EXTRACT >>
Our tour was hosted by Maria Wilhelm, the Executive Director of the Avatar Alliance Foundation and President & COO of CAMERON Companies. Maria is known for merging social advocacy with a focus on climate change and a broad range of commercial initiatives integrating new technologies and interests in China and elsewhere. She was an executive producer of DEEPSEA CHALLENGE 3D, the National Geographic documentary on the historic expedition. Maria is also an executive producer of Years of Living Dangerously, the Emmy Award-winning climate change series on the National Geographic Channel.
Kim Butts, the design director of the Avatar Alliance Foundation (AAF), was also present during our tour. She co-produced “What Would the Ocean Say?” for World Ocean Day at the United Nations and “Not Reality TV,” a short film on the climate crisis.
She is integral in a number of advocacy media projects produced by the AAF, and co-designed “James Cameron — Challenging the Deep.” During our tour, they shared with us the screening of AKASHINGA: The Brave Ones, a 14-minute film, and some of their trailers for the upcoming Secrets of the Elephants with Paula Kahumbu on National Geographic/Disney+.
The tour was an unforgettable experience, as we were given a glimpse of the behind-the-scenes work that goes into making some of the most iconic films of our time. We were amazed at the level of creativity, innovation, and technology that were being utilized in Cameron’s studio. From digital 3D cameras to underwater filming and remote vehicle technologies, it was a true testament to how far the film industry has come and how it continues to evolve.
Our tour of James Cameron’s studio was a true honor, and we were grateful to have had the opportunity to learn from some of the most creative minds in the film industry. It reinforced our belief that when we combine passion, innovation, and purpose, we can achieve great things that can make a positive impact on the world.
Where it began …
The Indigenous Imaginarium experience was truly remarkable and transformative. It was truly a dream come true for all of us who came from different parts of the world, a unique opportunity to come together, share our stories. It was a space where us as Indigenous creatives, filmmakers, and activists from around the world could come together and share our stories, knowledge, fights and dreams. This seven-day interactive incubator was a platform for learning, developing, and advancing on our story ideas inspired by cross-cultural experiences, days of pure magic that we spent together and will leave a lasting impression on us all.
The showcase and networking reception in Los Angeles organized by If Not Us Then Who in partnership with other organizations, was a highlight of the event and the culmination of this amazing experience. It was a space to reimagine climate justice through the indigenous dream of a healthy relationship with our planet, each other, and all living things. We had the chance to connect with Hollywood film industry members, influencers, and artists and bridge the gap between storytellers in the global south and the film industry in the global north.
As an Afro-Indigenous activist and creative, this experience was more than just life-changing. It gave me the strength and inspiration to pursue my dreams and to create the narratives that I envision for my community. It reinforced the importance of protecting our planet, from the coral to the mangroves and the forest, and the need to adapt and thrive no matter the changes or challenges we face.
This global fellowship of storytellers from the Americas, Asia, the Pacific Islands, the Amazon, and the Caribbean, took us on a journey from within our lens through our cultural stories and histories to re-imagine our climate future. It was a privilege to meet inspiring creatives and fearless activists who are working towards a better future.It was inspiring to see how as young people we are taking the future into our hands, making the impossible possible for future generations.

DATA EXTRACT >>
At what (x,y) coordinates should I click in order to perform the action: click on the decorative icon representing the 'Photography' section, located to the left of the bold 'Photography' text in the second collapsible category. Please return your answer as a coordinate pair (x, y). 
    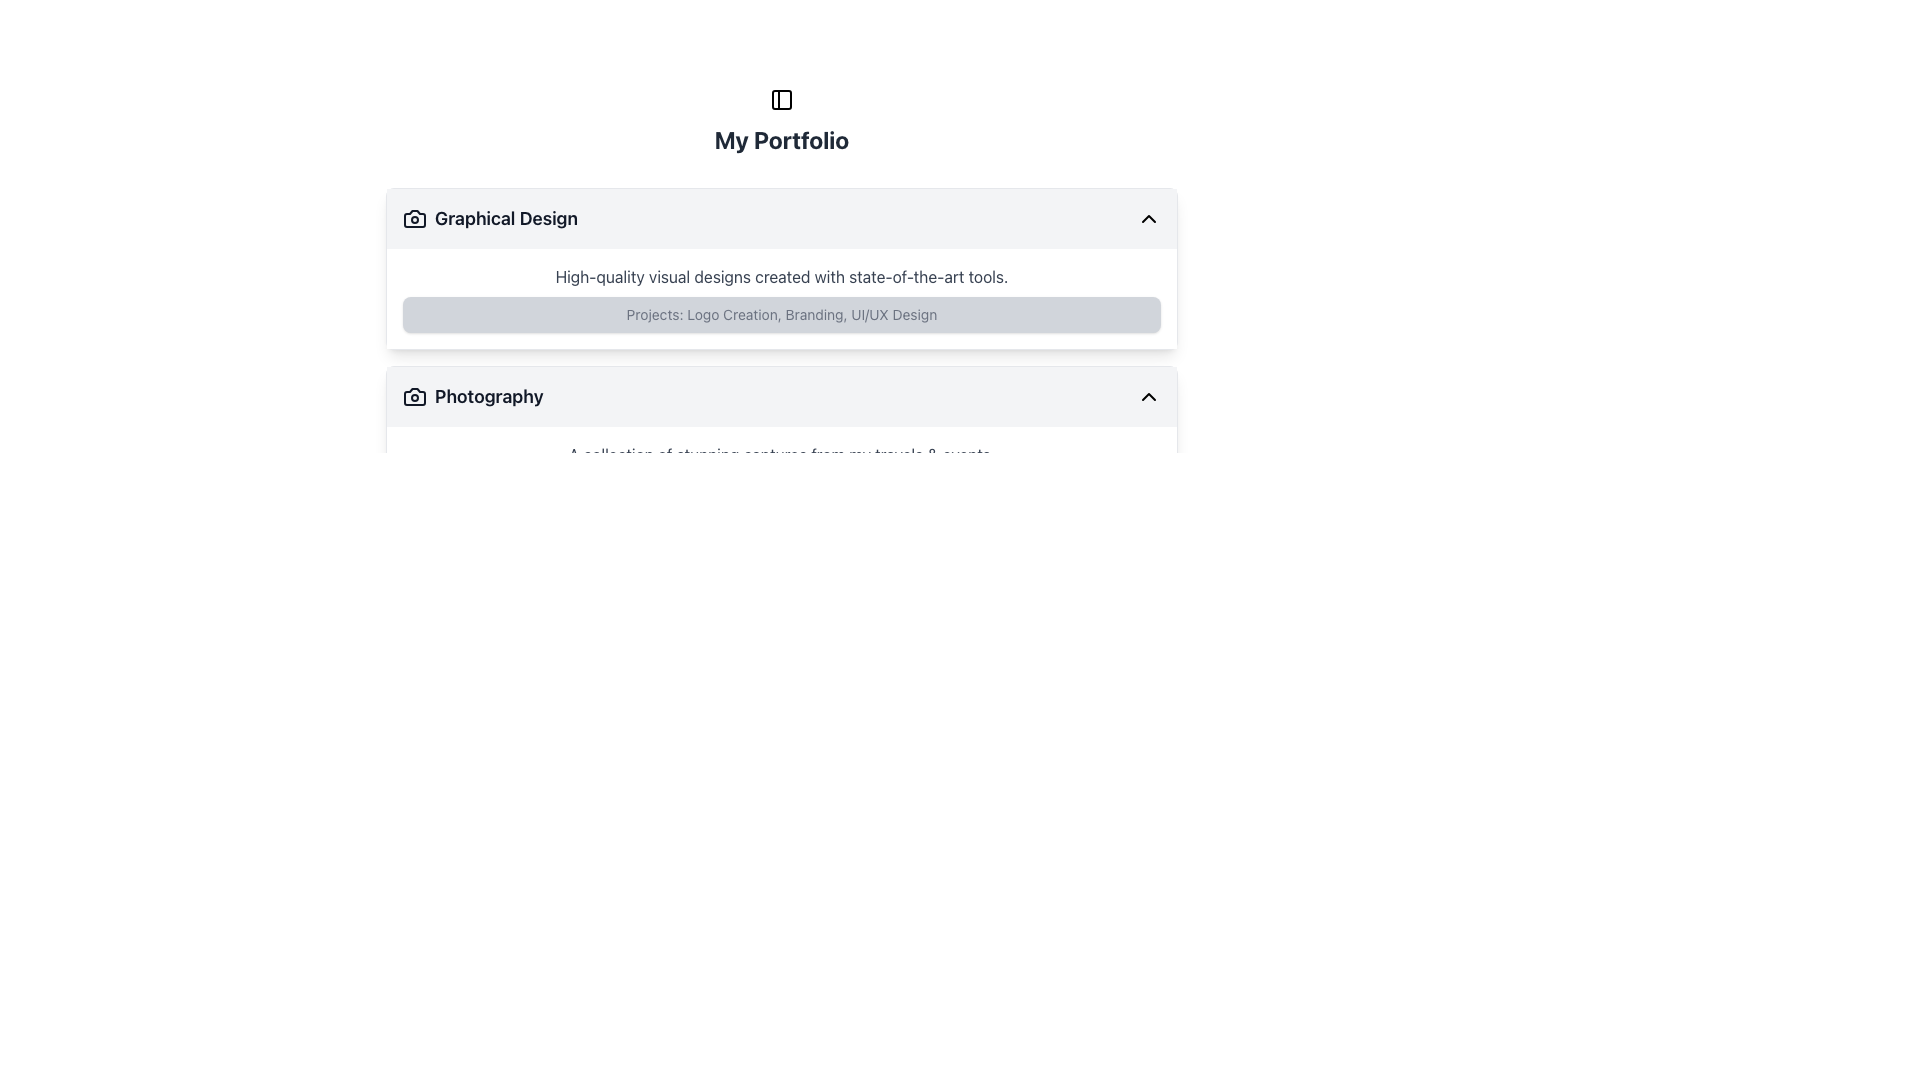
    Looking at the image, I should click on (413, 397).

REQUIREMENT >>
In the account of the studio tour and the Indigenous Imaginarium, how long did the interactive incubator last?

TASK SOLUTION >>
Seven days.